MiSTer-devel / Main_MiSTer

Main MiSTer binary and Wiki
GNU General Public License v3.0
3.07k stars 332 forks source link

Standardize sys folder #10

Closed addisonElliott closed 6 years ago

addisonElliott commented 6 years ago

I noticed that the sys folder has some inconsistencies between core to core. For example, I was playing around with the menu core and noticed that the pattern generator in lite mode for HDMI is random noise while in the FpgaGen core it is a checkered display.

I think that would make it more organized for porting cores if each project is using the same system files.

My idea would be to have no sys folder in each of the cores but rather a script that pulls the sys folder from a Github repository. Yes, if you edit the sys folder, then it could break compatibility for some cores but I think that would be a way of keeping each core up to sync with the latest sys folder.

So if changes were made to the sys folder, it would propagate to each of the cores. Also, updating the cores would be a breeze by simply pulling from the sys repository again.

As a newcomer to MiSTer, it is difficult to be able to understand and create/port a core when each example core has slight variations in the sys folder.

@sorgelig What are your thoughts on this?

sorgelig commented 6 years ago

Sys folder is already standardized and it's easy to see that i'm trying to keep it as-is among most cores. Unfortunately some cores need special support and require changes. HDL has no inheritance like C++ and you cannot simply extend/change behavior. There are cores using generic sys folder - i use them as a donors. Sometimes i update sys with new functions - that's why it may look differently in old cores.
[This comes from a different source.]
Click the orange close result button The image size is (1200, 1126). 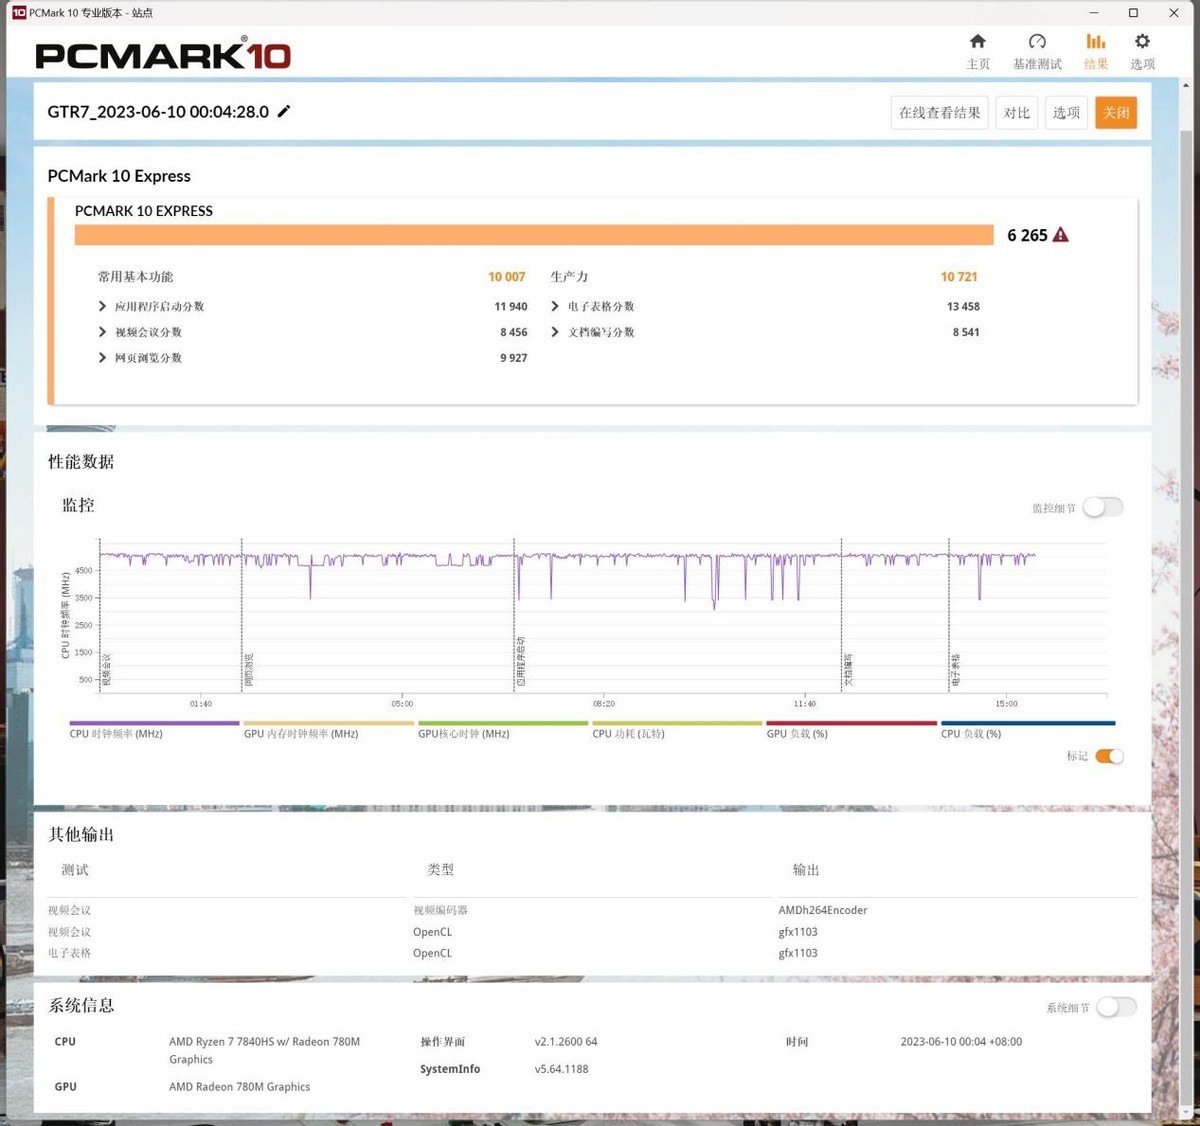1115,113
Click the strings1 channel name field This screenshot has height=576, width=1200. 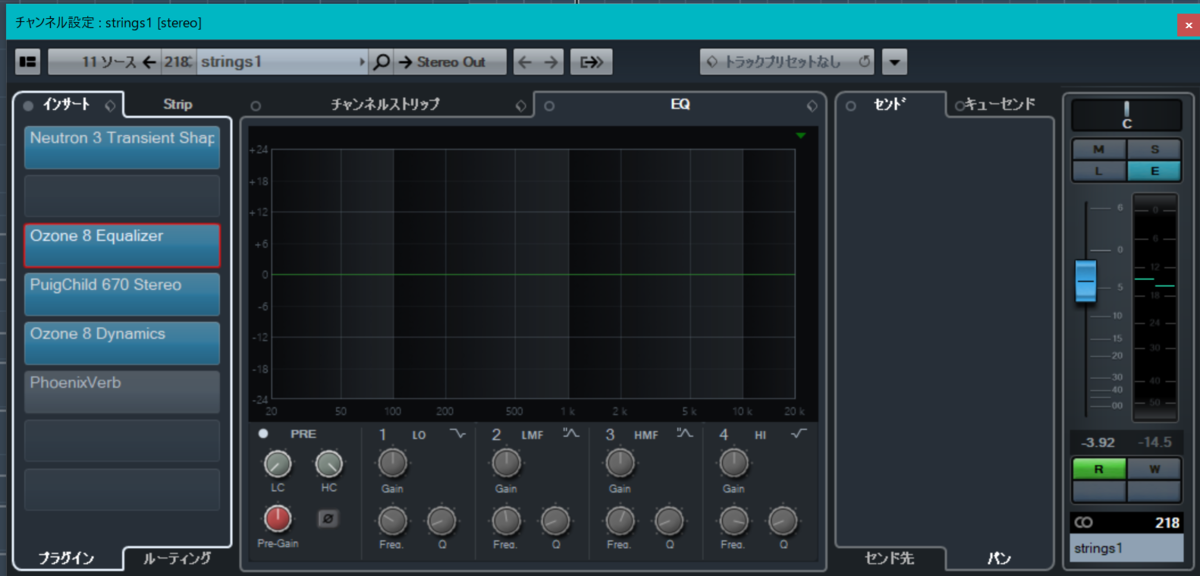click(1126, 548)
addisonElliott commented 6 years ago

Well HDL doesn't have inheritance but it does support macros which could be of use. If you need "special support", why not have one standard sys that has different macros that can be set for special support. This would be ideal for cases where there are a minimal number of changes in the sys folder.

I understand that you're trying to keep the sys folder standardized but with the amount of cores supported, I can definitely see it is difficult to maintain that. I'm suggesting that creating one repository for the sys folder (or multiple if you deem it necessary) is better than copying the sys folder for each of the cores.

As an example, I believe 5 days ago you added a commit for HDMI support in Lite for ZX Spectrum but I don't believe it was updated for any of the other cores. Also, some of the emu cores have HDMI signals and some don't. This can be confusing to newcomers such as me.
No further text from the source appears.